- Instructions to follow:
Write out the data below exactly, beginning with the first line and ending once the line that has "[Centro Ittico Campano] (156, 43)" is written.
====
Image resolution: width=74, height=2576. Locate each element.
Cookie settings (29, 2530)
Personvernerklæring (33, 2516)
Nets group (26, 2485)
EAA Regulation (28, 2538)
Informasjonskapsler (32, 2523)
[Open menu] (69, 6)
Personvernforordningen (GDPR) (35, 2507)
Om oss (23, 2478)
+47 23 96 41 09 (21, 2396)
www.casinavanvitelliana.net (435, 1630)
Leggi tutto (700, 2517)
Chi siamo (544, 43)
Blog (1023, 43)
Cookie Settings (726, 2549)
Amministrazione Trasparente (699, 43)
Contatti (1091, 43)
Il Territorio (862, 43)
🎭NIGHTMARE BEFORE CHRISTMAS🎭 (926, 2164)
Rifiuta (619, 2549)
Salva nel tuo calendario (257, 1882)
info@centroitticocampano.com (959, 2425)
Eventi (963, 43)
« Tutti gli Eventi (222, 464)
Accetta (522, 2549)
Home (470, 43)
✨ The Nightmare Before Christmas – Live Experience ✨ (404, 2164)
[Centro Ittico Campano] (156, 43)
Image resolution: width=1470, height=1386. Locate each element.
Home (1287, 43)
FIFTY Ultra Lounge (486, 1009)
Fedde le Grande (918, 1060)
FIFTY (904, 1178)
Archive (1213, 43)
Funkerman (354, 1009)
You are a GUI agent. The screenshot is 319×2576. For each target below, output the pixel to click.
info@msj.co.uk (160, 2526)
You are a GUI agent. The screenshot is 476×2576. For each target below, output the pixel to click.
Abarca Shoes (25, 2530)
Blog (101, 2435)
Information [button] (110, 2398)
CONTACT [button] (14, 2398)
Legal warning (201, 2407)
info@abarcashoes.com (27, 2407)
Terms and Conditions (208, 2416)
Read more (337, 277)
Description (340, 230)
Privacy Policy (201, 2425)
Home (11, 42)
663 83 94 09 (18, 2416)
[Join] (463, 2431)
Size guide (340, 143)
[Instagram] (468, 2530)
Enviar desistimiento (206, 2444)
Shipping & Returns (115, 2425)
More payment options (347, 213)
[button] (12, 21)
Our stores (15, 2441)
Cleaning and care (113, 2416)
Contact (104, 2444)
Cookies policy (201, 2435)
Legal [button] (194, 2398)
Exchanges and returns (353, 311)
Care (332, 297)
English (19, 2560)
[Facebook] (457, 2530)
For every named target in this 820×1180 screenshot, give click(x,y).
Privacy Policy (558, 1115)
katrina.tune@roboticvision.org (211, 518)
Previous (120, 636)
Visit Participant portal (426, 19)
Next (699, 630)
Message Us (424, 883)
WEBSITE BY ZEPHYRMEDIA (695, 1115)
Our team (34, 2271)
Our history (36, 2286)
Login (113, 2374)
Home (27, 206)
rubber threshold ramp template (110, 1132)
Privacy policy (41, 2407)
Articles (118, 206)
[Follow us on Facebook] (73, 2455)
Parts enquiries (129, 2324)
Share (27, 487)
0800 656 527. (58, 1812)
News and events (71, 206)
====
- Written solution:
Image resolution: width=74, height=2576. Locate each element.
Cookie settings (29, 2530)
Personvernerklæring (33, 2516)
Nets group (26, 2485)
EAA Regulation (28, 2538)
Informasjonskapsler (32, 2523)
[Open menu] (69, 6)
Personvernforordningen (GDPR) (35, 2507)
Om oss (23, 2478)
+47 23 96 41 09 (21, 2396)
www.casinavanvitelliana.net (435, 1630)
Leggi tutto (700, 2517)
Chi siamo (544, 43)
Blog (1023, 43)
Cookie Settings (726, 2549)
Amministrazione Trasparente (699, 43)
Contatti (1091, 43)
Il Territorio (862, 43)
🎭NIGHTMARE BEFORE CHRISTMAS🎭 (926, 2164)
Rifiuta (619, 2549)
Salva nel tuo calendario (257, 1882)
info@centroitticocampano.com (959, 2425)
Eventi (963, 43)
« Tutti gli Eventi (222, 464)
Accetta (522, 2549)
Home (470, 43)
✨ The Nightmare Before Christmas – Live Experience ✨ (404, 2164)
[Centro Ittico Campano] (156, 43)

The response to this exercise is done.